The Gospel According to Job, Mike Mason
I read this book while writing Escape From Fred, because matters of faith and dealing with what sometimes seems like a precarious or absent diety. A little more serious than others in the quotes series, but some good stuff, as Mason consistently delivers. If you haven't read it, you must stop what you're doing right now and read The Mystery of Marriage, even if you're not married.
p. xi. Mercy is the permission to be human.
p. xi. Sometimes laying hold of the cross can be comforting; but other times it’s like picking up a snake.
p. 36. Real worship has less to do with offering sacrifices than with being a sacrifice ourselves.
It is wonderful to be filled with mystical rapture at the thought of Calvary. But more wonderful still, because more worshipful, is the moment when the rough wood touches our flesh and the nail bites.
p. 126. Love is the humility in which self becomes subservient to relationship.
p. 174. [on dying to self] For the truth is we do not die all at once but little by little, and every time a little part of us is nailed to the cross and dies immediately, the grace of the Lord Jesus flows into that dead part and renews it. This is how we live by grace. The power of grace is activated through the cross.
Too many Christians are looking for graceless fix-it solutions to their problems, and to the problems of others as well. We forget that one of the great mysteries of the gospel is that God did not fix us when He saved us. By grace He simply saved us, warts and all.

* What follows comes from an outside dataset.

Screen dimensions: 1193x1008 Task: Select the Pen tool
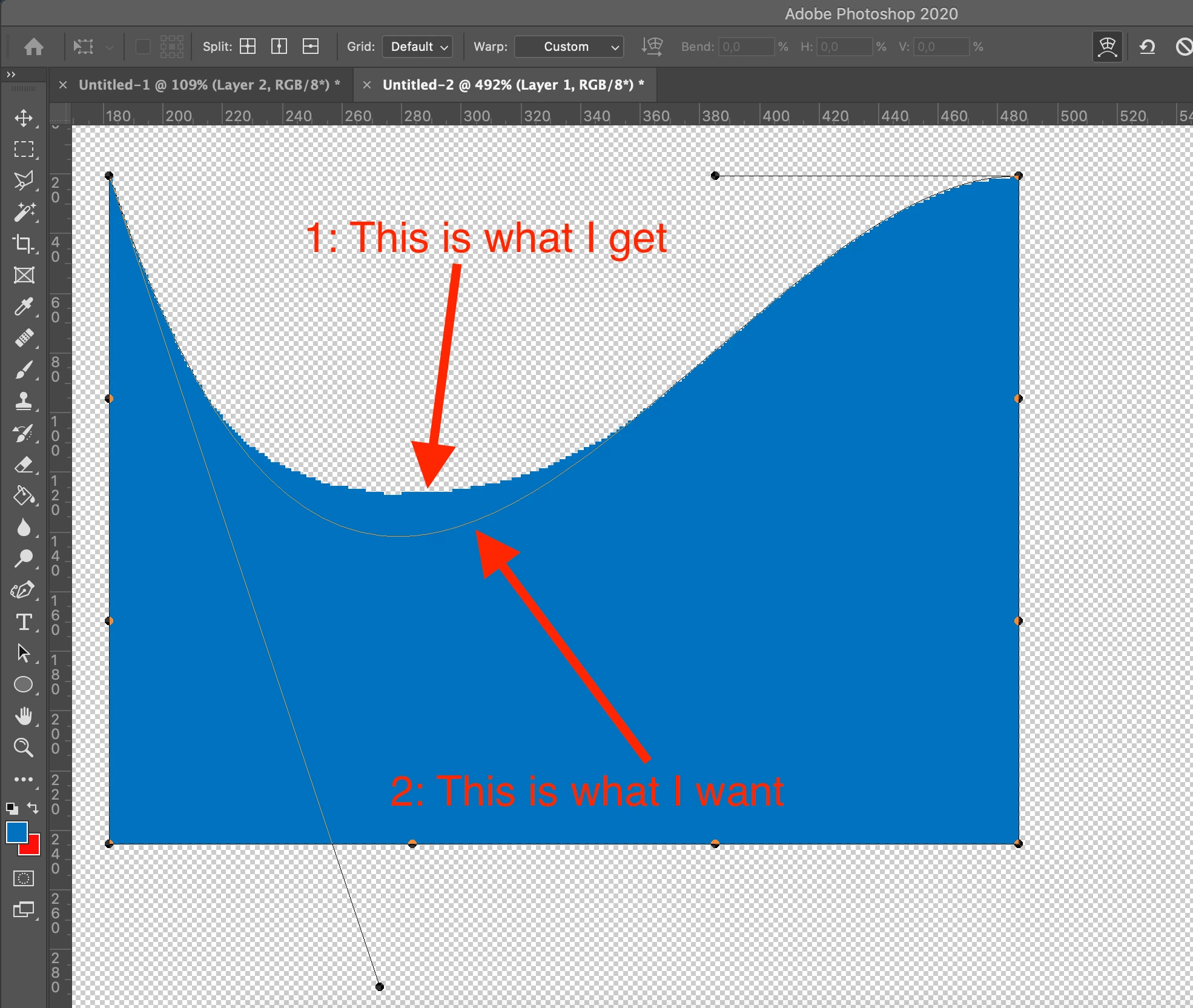click(24, 590)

p. 176. Anger at God can be a sign of spiritual growth. It can mean we are outgrowing a concept of God that is no longer adequate for us. It could even be said that our anger is not directed at the living God Himself but at our own idolatrous concept of Him. While we ourselves may not understand this, nevertheless our anger functions to move us closer to God as He really is.

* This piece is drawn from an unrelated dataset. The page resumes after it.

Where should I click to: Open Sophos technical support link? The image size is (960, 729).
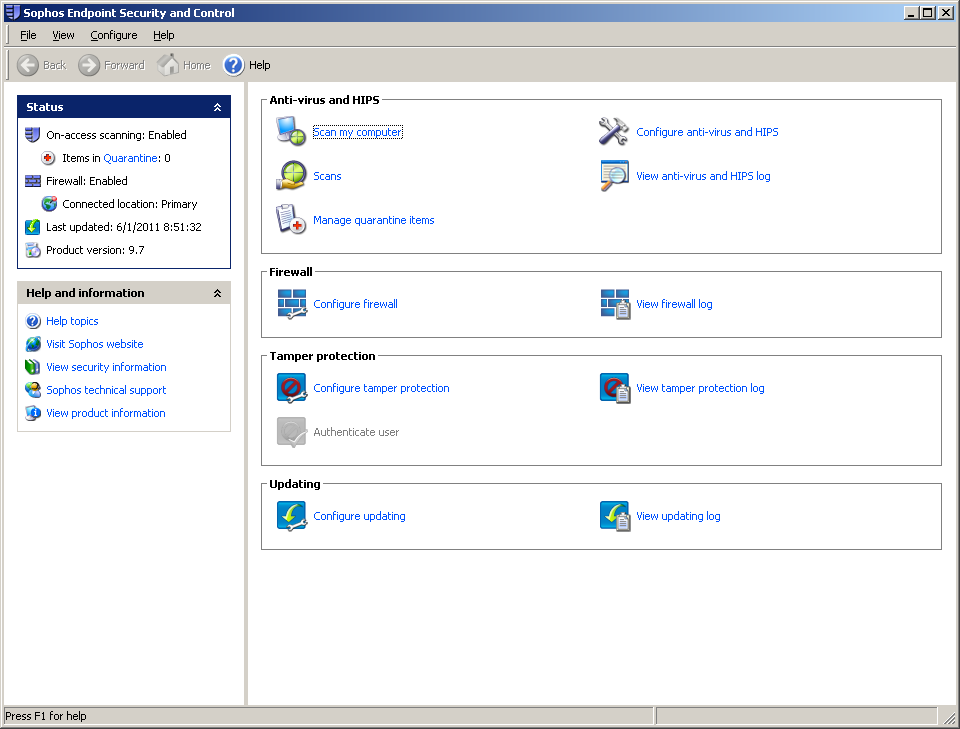point(106,390)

p. 273. Faith is the ability to tolerate the intolerable paradox of God’s clear and undisputed title as Lord of the universe in spite of His apparent absence.

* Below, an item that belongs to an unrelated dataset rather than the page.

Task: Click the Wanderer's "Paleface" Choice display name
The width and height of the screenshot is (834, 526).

p. 279. A clean conscience is not one that is without guilt, but one that is without blame. In an honest and healthy conscience, there is always a sense of guilt, but blame is continually being washed away by the blood of Christ.
p. 306. What we need to realize is that only as sinners can we be disciples of Jesus. A saint cannot pick up the cross; only a sinner can pick up a cross. This is a profound mystery; but with our saintly selves, with that part of ourselves that has been sanctified and devoted to God, we cannot touch the cross. Only a sinful nature can touch the cross. It has to be flesh against bare wood. Mere spirit will not hold a nail.